With a non-district game at stake, the Portales and Clovis softball teams took the field. Decked out in Clovis red and Portales purple, the weather was … wait, what?
Clovis sophomore outfielder KyLeigh Guthals said she always plays for herself and her teammates, but the annual "Strike Out Cancer" fundraiser game means more because, "I'm playing for someone I'mreally close to and love a lot." Her grandmother, Juanita Spinks, is a cancer survivor and threw out the first pitch Saturday.
The sister cities flipped their colors, and battled each other on the field and cancer off of it in their annual "Strike Out Cancer" benefit game at the Wildcat Softball Complex.
The game, now in its fifth season and third involving Portales and Clovis, is the main fundraising avenue for both teams in preparation for Relay for Life events.
Though the overall mission of raising money for cancer research is the same, the focuses are somewhat different.
Clovis coach Brandi Thomas said she started the benefit in memory of former Eastern New Mexico University basketball coach Dan Buzard, who died of brain cancer in 2007.
The first two seasons, Clovis played against Roswell High. Later on, Thomas and Portales High coach Robbie Crowley discussed having the game as a combined effort.
"We just figured that we could get a better crowd," Crowley said.
The game is held every year at Clovis, Crowley said, because Portales' softball complex isn't set up as an enclosed area with a ticket window. The Clovis complex is, with a sign out front Saturday that read, "$5 Admission: No passes accepted."
That money goes into the CHS softball team's Relay for Life squad, which does other fundraisers throughout the year. Sophomore rightfielder KyLeigh Guthals took part in a carhop fundraiser at Twin Cronnies, and was one of many team members who carried around a cup to collect pocket change from fellow students and CHS staff.
The carhop effort raised $430, and Guthals said the pocket change topped the $400 mark as well.
The first pitch was thrown out by Guthals' grandmother, Juanita Spinks, a cancer survivor.
"It kind of brought us together, because we were all afraid," Guthals said. "When the doctor told us everything would be all right, it was a big relief."

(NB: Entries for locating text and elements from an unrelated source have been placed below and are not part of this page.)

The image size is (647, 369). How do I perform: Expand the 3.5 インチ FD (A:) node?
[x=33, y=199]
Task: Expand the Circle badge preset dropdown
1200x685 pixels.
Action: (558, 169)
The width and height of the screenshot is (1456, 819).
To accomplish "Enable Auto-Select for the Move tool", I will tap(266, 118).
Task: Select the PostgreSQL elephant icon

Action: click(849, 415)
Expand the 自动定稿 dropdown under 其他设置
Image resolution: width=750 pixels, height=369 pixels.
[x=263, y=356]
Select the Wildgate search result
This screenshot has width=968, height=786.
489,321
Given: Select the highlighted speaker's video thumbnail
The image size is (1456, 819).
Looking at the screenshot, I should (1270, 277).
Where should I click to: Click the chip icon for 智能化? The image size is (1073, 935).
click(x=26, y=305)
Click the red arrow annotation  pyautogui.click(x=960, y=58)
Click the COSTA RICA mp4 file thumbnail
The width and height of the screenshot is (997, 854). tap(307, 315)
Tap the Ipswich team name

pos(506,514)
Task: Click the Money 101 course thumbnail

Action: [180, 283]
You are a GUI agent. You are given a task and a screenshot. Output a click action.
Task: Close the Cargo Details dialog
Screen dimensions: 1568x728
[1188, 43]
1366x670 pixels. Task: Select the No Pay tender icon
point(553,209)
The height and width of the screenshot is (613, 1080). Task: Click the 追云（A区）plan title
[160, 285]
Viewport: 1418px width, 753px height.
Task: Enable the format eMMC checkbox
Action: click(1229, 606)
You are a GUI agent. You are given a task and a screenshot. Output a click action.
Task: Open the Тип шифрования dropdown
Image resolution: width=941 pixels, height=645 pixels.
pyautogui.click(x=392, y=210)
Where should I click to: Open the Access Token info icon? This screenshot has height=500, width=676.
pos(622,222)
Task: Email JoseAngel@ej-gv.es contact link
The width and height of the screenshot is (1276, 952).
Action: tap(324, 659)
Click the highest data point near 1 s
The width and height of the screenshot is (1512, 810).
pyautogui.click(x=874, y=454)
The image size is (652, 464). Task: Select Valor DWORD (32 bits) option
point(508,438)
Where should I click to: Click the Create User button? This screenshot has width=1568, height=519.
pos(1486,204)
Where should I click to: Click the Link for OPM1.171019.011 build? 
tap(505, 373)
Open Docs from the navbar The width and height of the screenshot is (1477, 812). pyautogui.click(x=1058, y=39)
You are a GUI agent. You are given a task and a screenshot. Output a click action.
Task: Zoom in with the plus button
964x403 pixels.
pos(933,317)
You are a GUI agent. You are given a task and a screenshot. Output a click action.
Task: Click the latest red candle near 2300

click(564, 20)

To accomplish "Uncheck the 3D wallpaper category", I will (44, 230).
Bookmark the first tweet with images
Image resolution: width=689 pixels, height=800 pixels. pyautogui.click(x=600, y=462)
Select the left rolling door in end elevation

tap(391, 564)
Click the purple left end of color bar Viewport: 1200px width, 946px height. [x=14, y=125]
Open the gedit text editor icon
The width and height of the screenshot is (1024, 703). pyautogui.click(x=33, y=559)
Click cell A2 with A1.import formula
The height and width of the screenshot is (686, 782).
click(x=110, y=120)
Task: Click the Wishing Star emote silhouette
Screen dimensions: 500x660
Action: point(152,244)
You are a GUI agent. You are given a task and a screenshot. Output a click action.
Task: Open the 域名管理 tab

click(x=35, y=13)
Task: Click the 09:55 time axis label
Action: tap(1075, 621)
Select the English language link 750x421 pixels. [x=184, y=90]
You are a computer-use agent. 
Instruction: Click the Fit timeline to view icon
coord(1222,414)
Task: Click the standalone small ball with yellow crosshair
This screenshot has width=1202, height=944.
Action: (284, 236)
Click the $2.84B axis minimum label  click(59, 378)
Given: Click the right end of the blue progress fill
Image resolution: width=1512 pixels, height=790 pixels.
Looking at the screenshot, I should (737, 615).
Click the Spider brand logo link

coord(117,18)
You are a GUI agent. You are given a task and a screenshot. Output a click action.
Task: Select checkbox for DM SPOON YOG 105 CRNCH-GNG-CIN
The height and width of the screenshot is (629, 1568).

Clovis tries to focus the money on a different type of cancer awareness each year, as signified in the color of the cancer ribbons painted in the outfield. Portales went with purple — Clovis' color — for general cancer awareness and Clovis went with red.
"We should confuse everybody," Crowley said. "I might get confused myself."
The total effort normally raises around $1,500 annually for Portales and anywhere from $2,000 to $3,500 for Clovis.
"A lot of it depends on the weather, and how well we promote it," Thomas said. "We did a good job of getting it out this year."